Background Systemic lupus erythematosus (SLE) is associated with musculoskeletal complaints, fatigue and reduced quality of life. Physical exercise can play a crucial role in the treatment of rheumatic diseases, optimizing both physical and mental health.

Objectives To characterize physical activity (PA) and its impact on SLE patients.

Methods 85 SLE outpatients (92% female; age 44.2±12.5; 57.5% with SLEDAI score ≤5, 42.5% with SLEDAI score ≥6) were included in this study. The following questionnaires were utilized: painDETECT, visual analog scale for pain (VAS 0 - 100 mm), short-form health survey (SF - 36, quality of life), the FACIT-Fatigue Scale and the Health Assessment Questionnaire (HAQ - DI). PA was assessed for every patient using the long form of International Physical Activity Questionnaire (IPAQ - LF) and the Metabolic Equivalent of Task (MET) minutes per week (min/wk) (physiological measurement expressing calories of physical activities). The participants were classified in 3 groups according to the PA levels conferring to the guidelines of IPAQ. Physical inactivity was defined as fewer than 150 min/week spent in moderate or vigorous physical activities. Furthermore, the patient reasons “to be not physical active” and their opinion regarding the influence of PA on disease-related symptoms (on a scale of 0–10) were obtained.
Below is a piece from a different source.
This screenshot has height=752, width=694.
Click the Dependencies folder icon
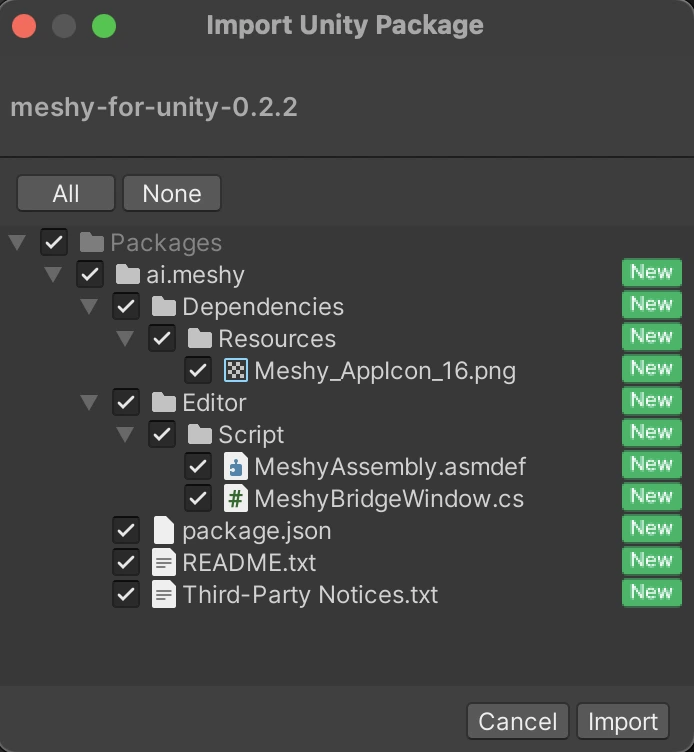(x=163, y=307)
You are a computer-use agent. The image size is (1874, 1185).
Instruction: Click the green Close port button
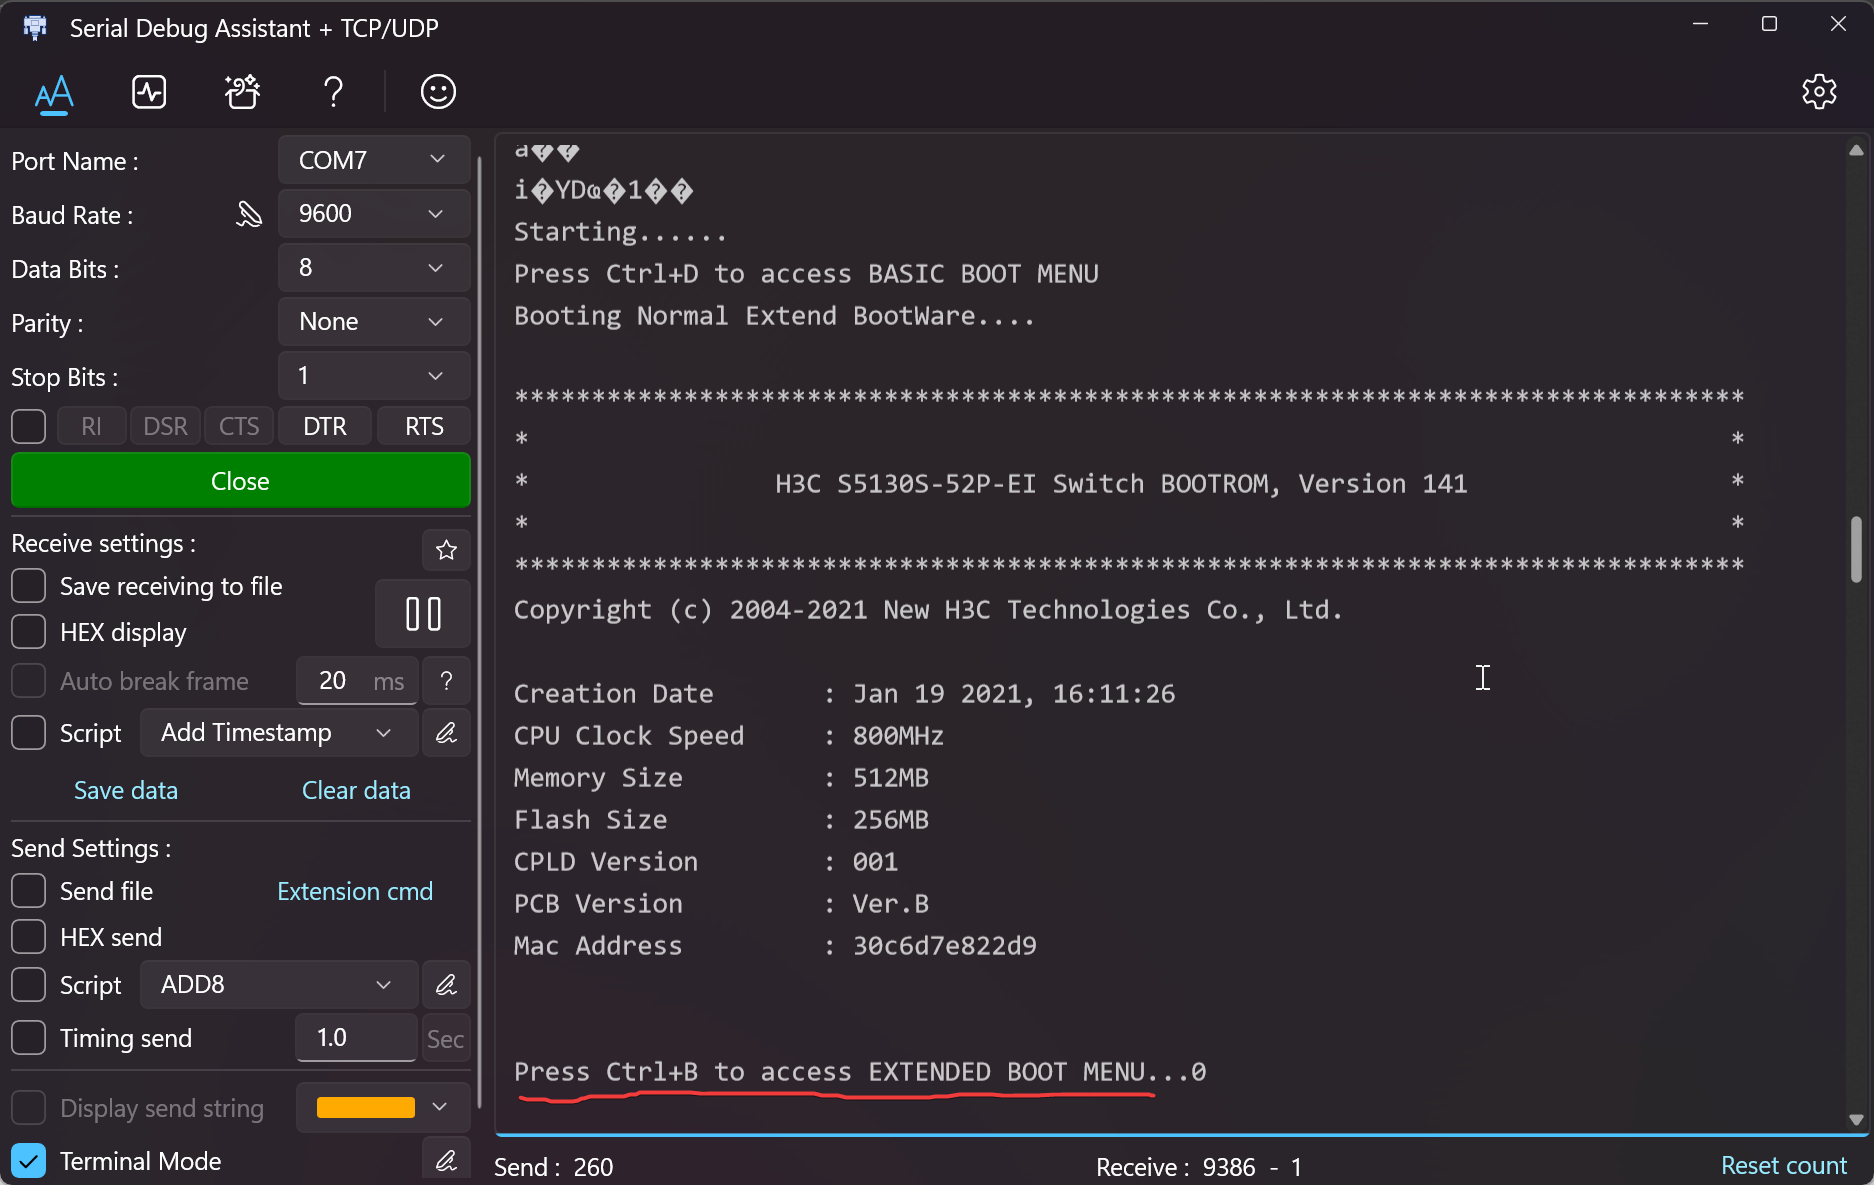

Results 10.6% of SLE patients were physically inactive (525.2±277.3 MET-Min/wk), 31.8% had a moderate physical activity, and 57.6% were physically active. Physical inactivity was associated with higher fatigue (FACIT-F, p<0.04) and lower “vitality” (SF-36, p<0.03) scores. Moreover, the subjective impact of fatigue on PA was significantly higher in physically inactive patients compared to physically active patients (the patient's score: 7.75±1.25 vs. 5.5±0.94, p<0.04). Moderate and severe pain (more than 40 mm VAS) was also associated with physical inactivity (OR 12.38, 95% CI 1.69 to 144.3, p=0.0056). In contrast, HAQ-DI was not related to levels of PA. Although physical inactivity correlated with a higher total disease activity score (SLEDAI ≥6) (OR 9.9, 95% CI 2.1 to 49.9, p=0.0056), neither of the single SLEDAI items and organ manifestations including musculoskeletal manifestations was associated with physical inactivity. Interestingly, the study could not detect any statistical difference in organ manifestations and SLEDAI scores between patients with moderate and high PA. According to the patient's report, the main SLE-related reasons “not to be physically active” for all three groups were “lupus flare” (35.6%), “fatigue” (26.9%) as well as “joint complaints” (15.7%). The main general barriers for PA were “comorbidity” (35,6%) and “lack of motivation” (26,9%). Furthermore, the subjective impact of “bad weather conditions” on physical activity was significantly greater in physically inactive patients compared with the two other groups (the patient's report: 6.58±2.3 vs. 3.49±0.7, p<0.03).

Conclusions The main reason for the patients not to be physically active was fatigue and pain. The study also indicates that not only somatic symptoms could decrease the levels of PA in SLE patients. Further research on psychological factors is needed. The study underlines the need for management strategies that specifically target physical activity as a part of an overall SLE management program.